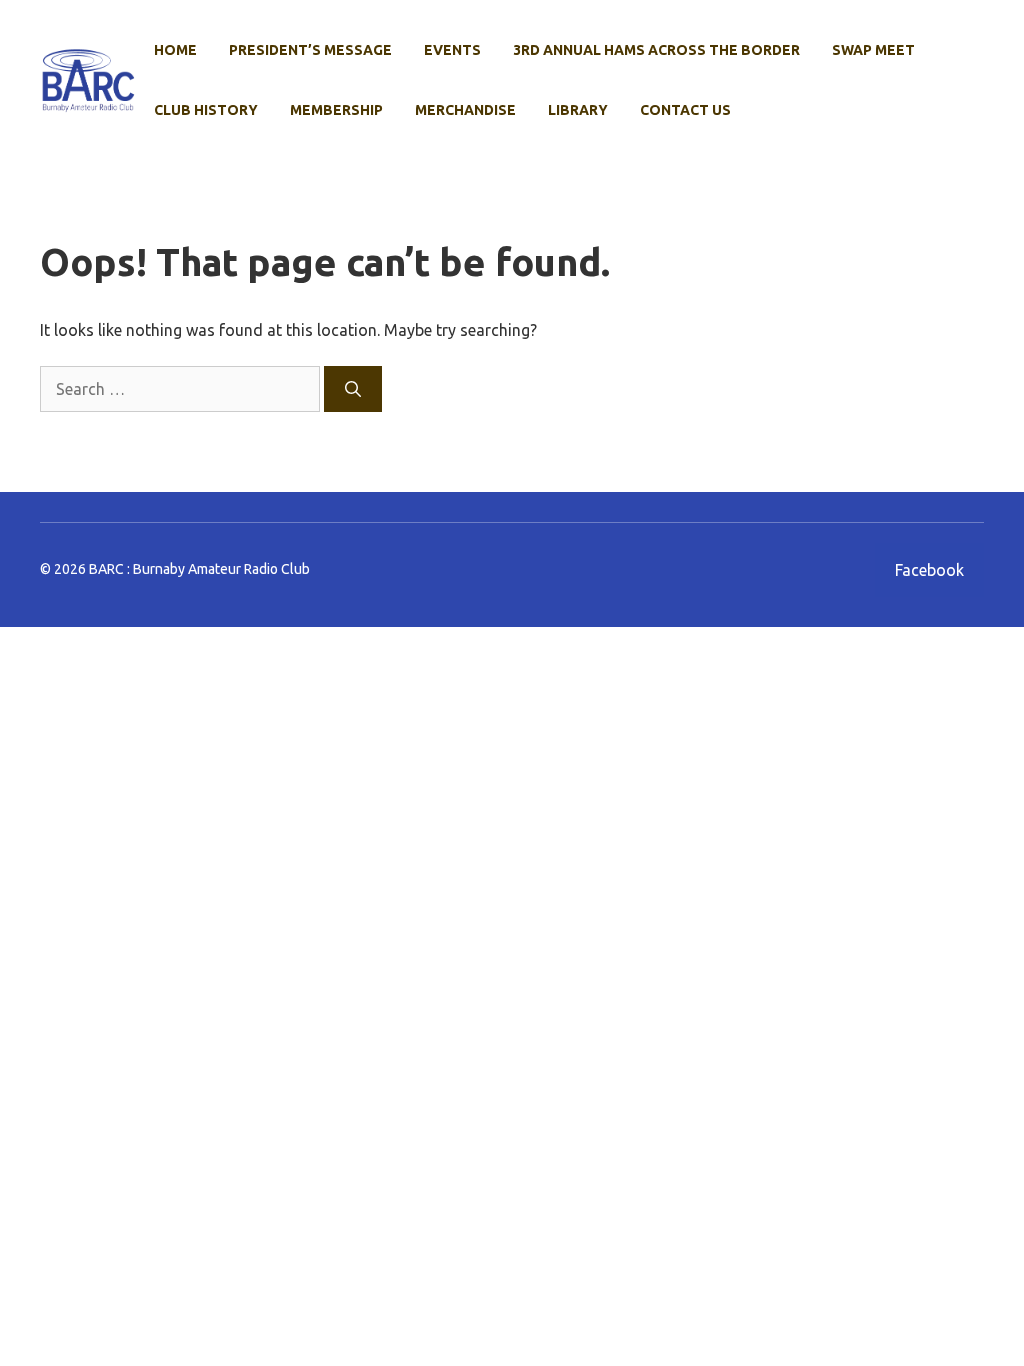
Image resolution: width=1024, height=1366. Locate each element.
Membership (336, 110)
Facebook (929, 570)
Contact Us (685, 110)
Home (175, 50)
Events (452, 50)
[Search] (353, 389)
--
# Exercise prompt
Every line of the listing should be repeated exactly; no picture should appear.

# Exercise response
Image resolution: width=1024, height=1366. Locate each element.
Membership (336, 110)
Facebook (929, 570)
Contact Us (685, 110)
Home (175, 50)
Events (452, 50)
[Search] (353, 389)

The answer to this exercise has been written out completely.